Plaintes et enquêtes

En vertu de la Loi sur l’accès à l’information, toute personne qui demande de l’information à une institution fédérale et qui n’est pas satisfaite de la réponse, ou de la façon dont la demande a été traitée, peut porter plainte auprès du Commissariat.

Les plaintes adressées au Commissariat se répartissent en trois grandes catégories.

Plaintes administratives

  • Prorogations : L’institution a prolongé le temps dont elle a besoin pour traiter la demande.
  • Retards : L’institution n’a pas communiqué l’information dans les délais prévus par la Loi.
  • Frais à acquitter : Les frais exigés par l’institution étaient déraisonnables.
  • Plaintes diverses (p. ex. l’institution n’a pas fourni l’information dans la langue officielle demandée).

Plaintes de refus

  • Exceptions : L’institution a soustrait de la communication les documents demandés, en vertu de dispositions précises de la Loi.
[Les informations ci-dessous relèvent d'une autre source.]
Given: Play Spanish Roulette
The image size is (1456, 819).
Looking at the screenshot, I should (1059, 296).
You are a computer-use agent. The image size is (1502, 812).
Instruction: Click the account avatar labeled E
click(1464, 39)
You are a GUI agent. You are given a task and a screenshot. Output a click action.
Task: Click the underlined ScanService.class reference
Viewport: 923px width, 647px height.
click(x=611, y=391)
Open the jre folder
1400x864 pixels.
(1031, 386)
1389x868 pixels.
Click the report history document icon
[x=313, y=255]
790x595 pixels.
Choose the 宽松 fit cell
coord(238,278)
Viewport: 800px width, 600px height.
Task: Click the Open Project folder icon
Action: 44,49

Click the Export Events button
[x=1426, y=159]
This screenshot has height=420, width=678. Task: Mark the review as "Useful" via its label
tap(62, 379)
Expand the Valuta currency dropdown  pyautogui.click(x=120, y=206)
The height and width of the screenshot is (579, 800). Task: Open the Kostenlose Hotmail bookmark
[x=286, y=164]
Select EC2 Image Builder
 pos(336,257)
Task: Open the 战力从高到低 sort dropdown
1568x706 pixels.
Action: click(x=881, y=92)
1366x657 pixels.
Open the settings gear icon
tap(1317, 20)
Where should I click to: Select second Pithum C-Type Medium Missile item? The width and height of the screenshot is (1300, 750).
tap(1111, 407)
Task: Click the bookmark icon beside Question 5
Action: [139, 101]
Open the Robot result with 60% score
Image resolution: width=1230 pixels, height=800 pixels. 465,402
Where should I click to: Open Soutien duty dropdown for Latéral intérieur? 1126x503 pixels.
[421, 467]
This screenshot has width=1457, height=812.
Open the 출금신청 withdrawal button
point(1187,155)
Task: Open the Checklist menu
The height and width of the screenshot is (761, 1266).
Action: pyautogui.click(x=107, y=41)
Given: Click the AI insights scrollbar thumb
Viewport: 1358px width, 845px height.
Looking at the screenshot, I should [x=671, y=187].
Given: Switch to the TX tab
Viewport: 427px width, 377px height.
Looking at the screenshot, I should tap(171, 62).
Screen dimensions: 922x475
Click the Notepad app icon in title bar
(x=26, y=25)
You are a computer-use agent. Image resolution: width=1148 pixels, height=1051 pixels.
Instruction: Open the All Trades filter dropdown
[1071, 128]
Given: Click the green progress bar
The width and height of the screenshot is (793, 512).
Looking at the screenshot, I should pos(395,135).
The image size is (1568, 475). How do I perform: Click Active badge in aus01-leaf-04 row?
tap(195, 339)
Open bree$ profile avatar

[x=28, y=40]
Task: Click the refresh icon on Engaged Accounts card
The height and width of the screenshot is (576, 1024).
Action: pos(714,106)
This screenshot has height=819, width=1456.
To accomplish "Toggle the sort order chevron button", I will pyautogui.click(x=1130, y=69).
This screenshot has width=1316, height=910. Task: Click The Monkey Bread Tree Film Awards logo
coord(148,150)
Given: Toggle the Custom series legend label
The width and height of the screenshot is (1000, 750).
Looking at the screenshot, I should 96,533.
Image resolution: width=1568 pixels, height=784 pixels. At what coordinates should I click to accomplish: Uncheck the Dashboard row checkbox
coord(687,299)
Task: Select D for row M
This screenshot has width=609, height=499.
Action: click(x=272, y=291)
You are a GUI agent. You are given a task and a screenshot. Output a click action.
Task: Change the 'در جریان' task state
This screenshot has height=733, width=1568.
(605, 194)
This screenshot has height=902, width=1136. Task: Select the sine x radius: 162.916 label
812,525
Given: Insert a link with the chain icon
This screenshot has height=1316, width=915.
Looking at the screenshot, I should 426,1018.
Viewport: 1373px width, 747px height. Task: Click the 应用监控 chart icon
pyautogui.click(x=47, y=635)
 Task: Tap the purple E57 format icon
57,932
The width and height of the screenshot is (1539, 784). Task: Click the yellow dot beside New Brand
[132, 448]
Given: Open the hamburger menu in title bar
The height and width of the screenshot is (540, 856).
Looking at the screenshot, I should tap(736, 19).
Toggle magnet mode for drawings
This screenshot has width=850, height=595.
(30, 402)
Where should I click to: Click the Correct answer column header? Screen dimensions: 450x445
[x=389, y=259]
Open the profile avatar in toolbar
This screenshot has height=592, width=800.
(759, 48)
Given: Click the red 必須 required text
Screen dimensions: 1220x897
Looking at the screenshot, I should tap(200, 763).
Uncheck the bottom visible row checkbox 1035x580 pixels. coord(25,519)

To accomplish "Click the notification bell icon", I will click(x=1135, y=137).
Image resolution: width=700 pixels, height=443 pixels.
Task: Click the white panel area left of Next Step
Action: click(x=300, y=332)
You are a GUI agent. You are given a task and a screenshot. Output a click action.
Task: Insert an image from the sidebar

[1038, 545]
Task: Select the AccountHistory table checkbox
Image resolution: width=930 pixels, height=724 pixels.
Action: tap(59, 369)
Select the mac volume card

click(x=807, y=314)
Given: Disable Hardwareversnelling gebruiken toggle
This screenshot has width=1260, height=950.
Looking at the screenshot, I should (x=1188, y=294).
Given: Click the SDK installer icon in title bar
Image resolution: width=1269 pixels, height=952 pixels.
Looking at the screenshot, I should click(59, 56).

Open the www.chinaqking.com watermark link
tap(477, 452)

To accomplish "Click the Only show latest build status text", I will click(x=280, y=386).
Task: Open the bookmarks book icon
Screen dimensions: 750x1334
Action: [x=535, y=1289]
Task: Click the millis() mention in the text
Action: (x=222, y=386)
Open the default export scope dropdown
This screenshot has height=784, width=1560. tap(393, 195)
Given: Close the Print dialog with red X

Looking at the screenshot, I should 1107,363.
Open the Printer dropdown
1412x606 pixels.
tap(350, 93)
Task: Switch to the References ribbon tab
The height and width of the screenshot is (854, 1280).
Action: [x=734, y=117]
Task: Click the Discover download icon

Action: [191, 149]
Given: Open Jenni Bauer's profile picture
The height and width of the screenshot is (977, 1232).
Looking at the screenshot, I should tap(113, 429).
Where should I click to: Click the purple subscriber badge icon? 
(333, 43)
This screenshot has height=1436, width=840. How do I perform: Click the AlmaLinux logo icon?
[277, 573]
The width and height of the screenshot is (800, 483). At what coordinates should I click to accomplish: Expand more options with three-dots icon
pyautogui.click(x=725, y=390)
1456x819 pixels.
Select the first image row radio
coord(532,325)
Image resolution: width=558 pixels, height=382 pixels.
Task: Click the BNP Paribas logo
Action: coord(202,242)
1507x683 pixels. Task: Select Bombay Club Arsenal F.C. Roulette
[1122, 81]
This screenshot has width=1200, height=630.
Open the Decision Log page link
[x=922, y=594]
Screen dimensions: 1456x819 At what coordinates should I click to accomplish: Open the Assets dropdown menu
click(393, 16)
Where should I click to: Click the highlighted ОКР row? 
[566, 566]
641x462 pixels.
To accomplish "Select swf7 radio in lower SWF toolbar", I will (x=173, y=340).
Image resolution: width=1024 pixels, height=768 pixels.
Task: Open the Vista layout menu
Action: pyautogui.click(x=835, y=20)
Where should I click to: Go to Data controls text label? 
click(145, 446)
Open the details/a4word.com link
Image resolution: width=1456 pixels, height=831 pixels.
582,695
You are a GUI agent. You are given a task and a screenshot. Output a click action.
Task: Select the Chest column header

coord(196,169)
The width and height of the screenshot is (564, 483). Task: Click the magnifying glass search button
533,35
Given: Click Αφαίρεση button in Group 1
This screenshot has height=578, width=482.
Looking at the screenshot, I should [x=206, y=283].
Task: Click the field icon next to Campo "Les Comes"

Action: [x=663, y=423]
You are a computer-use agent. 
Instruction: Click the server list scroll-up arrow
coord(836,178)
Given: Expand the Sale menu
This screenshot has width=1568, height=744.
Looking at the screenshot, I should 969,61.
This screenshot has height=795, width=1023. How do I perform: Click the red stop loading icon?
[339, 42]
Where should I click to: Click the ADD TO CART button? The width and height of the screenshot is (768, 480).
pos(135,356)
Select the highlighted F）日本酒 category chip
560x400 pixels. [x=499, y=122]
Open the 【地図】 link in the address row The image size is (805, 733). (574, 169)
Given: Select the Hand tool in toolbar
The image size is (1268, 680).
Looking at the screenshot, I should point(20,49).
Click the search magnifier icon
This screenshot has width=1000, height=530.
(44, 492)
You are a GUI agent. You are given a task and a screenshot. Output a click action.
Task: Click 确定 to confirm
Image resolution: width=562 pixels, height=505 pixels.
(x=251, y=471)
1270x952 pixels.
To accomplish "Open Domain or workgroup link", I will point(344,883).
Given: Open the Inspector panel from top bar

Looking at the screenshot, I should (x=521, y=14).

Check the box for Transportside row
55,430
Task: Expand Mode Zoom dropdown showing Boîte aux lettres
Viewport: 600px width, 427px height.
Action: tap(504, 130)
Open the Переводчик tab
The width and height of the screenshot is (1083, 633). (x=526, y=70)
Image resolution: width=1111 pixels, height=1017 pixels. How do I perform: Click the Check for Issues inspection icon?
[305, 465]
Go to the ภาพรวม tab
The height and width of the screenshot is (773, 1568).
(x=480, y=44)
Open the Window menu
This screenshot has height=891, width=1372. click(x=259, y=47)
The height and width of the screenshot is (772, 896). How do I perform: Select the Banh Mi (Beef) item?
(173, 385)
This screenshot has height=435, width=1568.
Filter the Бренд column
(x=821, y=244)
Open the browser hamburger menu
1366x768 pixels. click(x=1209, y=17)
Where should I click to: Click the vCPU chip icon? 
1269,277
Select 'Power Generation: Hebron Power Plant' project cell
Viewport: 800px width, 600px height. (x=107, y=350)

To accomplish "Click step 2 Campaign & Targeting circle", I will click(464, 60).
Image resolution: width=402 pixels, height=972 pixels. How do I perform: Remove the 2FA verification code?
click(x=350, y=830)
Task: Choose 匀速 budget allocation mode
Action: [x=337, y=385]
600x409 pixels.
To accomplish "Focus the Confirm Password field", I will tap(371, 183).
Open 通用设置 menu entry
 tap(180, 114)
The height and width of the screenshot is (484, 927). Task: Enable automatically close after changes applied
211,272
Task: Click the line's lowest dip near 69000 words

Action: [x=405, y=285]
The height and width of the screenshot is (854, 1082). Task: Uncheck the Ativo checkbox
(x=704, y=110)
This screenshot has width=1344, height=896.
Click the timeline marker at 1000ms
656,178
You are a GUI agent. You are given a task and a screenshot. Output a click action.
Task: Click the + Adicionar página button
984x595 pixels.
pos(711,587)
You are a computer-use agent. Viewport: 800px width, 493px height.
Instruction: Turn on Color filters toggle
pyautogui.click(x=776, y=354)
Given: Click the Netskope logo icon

Par exemple, l’information concerne la sécurité de personnes, la sécurité nationale ou des intérêts commerciaux, les documents renferment des renseignements personnels, ou l’information sera publiée dans les 90 jours à venir.
  • Aucun document : L’institution n’a pas trouvé de documents relatifs à la demande.
  • Réponse incomplète : L’institution n’a pas transmis tous les documents qu’elle devait communiquer relativement à la demande.
  • Information exclue : L’institution n’a pas divulgué de l’information qui est exclue de l’application de la Loi, comme des publications, ou des documents de bibliothèque ou de musée.

Plaintes relatives aux exclusions applicables aux documents confidentiels du Cabinet

  • Accès aux documents refusé : L’institution n’a pas communiqué un document qui contient de l’information confidentielle du Cabinet, car la Loi ne s’applique pas à ce type de documents.

En vertu de la Loi, le Commissariat doit enquêter sur toutes les plaintes qu’il reçoit. Pour cette raison, le Commissariat a peu de contrôle sur sa charge de travail. Néanmoins, ses enquêtes doivent être approfondies, impartiales et menées en privé. Même si la Loi ne prévoit pas de délais pour terminer ses enquêtes, le Commissariat s’efforce de mener celles-ci le plus rapidement possible afin d’assurer le droit fondamental de l’accès à l’information du gouvernement pour les demandeurs et la santé générale du système d’accès à l’information. Cela comprend l’examen des documents en cause, la possibilité pour les institutions de présenter leurs observations, l’obtention d’observations de la part du plaignant et, lorsqu’il y a lieu, la présentation de recommandations officielles aux responsables des institutions avant de communiquer les résultats des enquêtes du Commissariat.

La commissaire est investie de vastes pouvoirs d’enquête et possède une large gamme d’outils qui lui permettent de régler les plaintes, y compris la médiation. En fait, le Commissariat réussit à conclure 99 pour cent de ses enquêtes par la voie de la médiation. Lorsque les méthodes informelles de résolution d’une plainte n’aboutissent pas et qu’une institution ne donne pas suite aux recommandations du Commissariat de communiquer de l’information, la commissaire ou le plaignant peut demander à la Cour fédérale du Canada d’examiner la décision d’une institution de retenir des renseignements.